Like the Russians, the Chinese attackers initiated their campaign against Microsoft from computer servers — essentially cloud services — that they rented under assumed identities in the United States. Both countries know that American law prohibits intelligence agencies from looking in systems based in the United States, and they are exploiting that legal restriction.

“The Chinese actor apparently spent the time to research the legal authorities and recognized that if they could operate from inside the United States, it takes some of the government’s best threat-hunters off the field,” Tom Burt, the Microsoft executive overseeing the investigation, said on Friday.

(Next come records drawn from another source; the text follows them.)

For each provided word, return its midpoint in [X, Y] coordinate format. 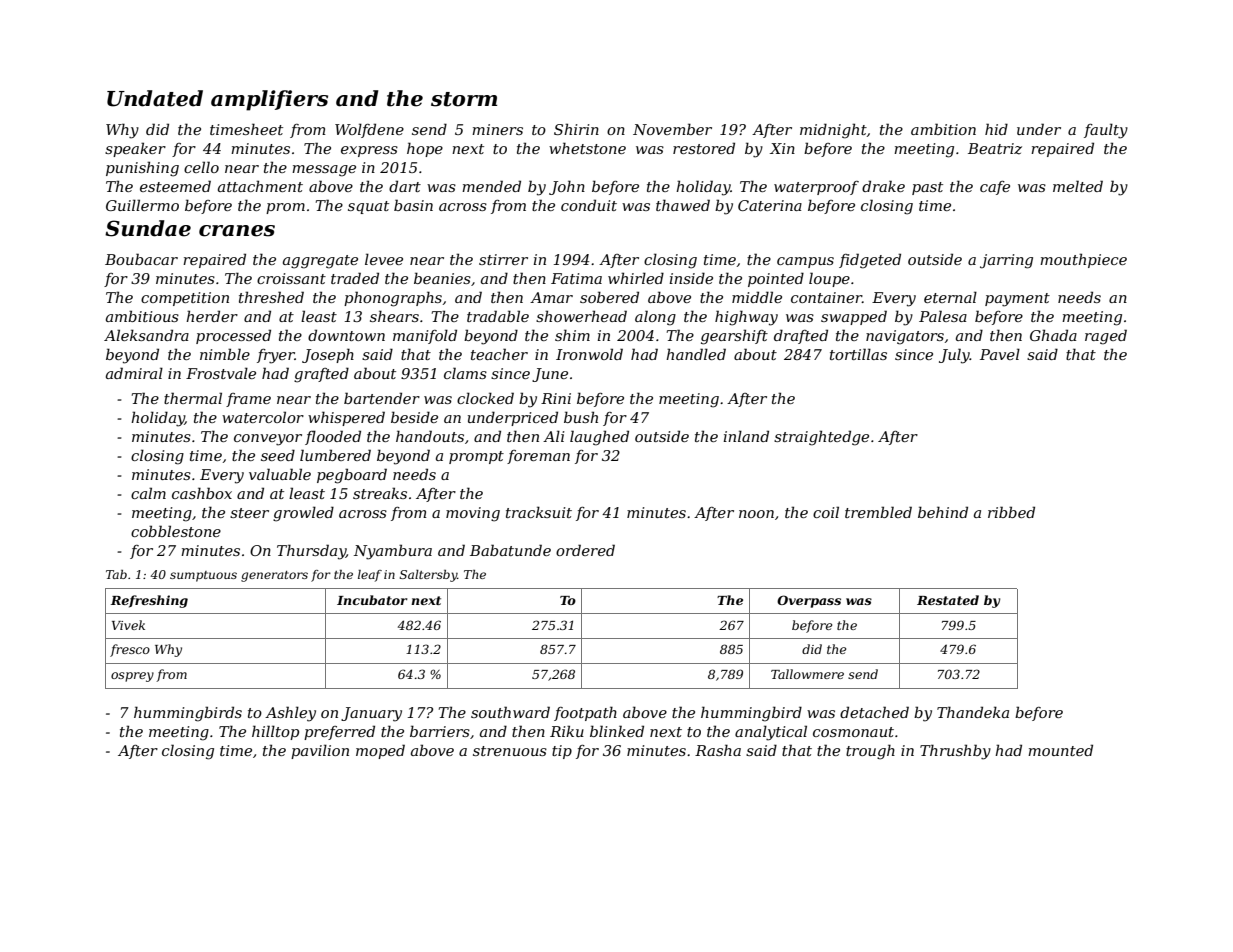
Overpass [809, 601]
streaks [380, 493]
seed [278, 455]
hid [996, 129]
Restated [948, 600]
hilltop [275, 732]
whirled [636, 278]
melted [1078, 186]
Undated [155, 98]
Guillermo [142, 205]
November [672, 129]
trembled [878, 512]
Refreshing [149, 601]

The result was that in both the SolarWinds and the more recent Chinese hacking, American intelligence agencies appeared to have missed the evidence of what was happening until a private company saw it and alerted the authorities.

The debate preoccupying the White House is how to respond. Mr. Sullivan served as Mr. Biden’s national security adviser while he was vice president, as the Obama administration struggled to respond to a series of attacks.

In writings and talks over the past four years, Mr. Sullivan has made clear that he believes traditional sanctions alone do not sufficiently raise the cost to force powers like Russia or China to begin to talk about new rules of the road for cyberspace.

But government officials often fear that too strong a response risks escalation.

That is a particular concern in the Russian and Chinese attacks, where both countries have clearly planted “back doors” to American systems that could be used for more destructive purposes.

American officials say publicly that the current evidence suggests that the Russian intention in the SolarWinds attack was merely data theft. But several senior officials, when speaking not for attribution, said they believed the size, scope and expense of the operation suggested that the Russians might have had much broader motives.

“I’m struck by how many of these attacks undercut trust in our systems,” Mr. Burt said, “just as there are efforts to make the country distrust the voting infrastructure, which is a core component of our democracy.”

Beijing also started hoarding so-called zero-days, flaws in code unknown to software vendors and for which a patch does not exist.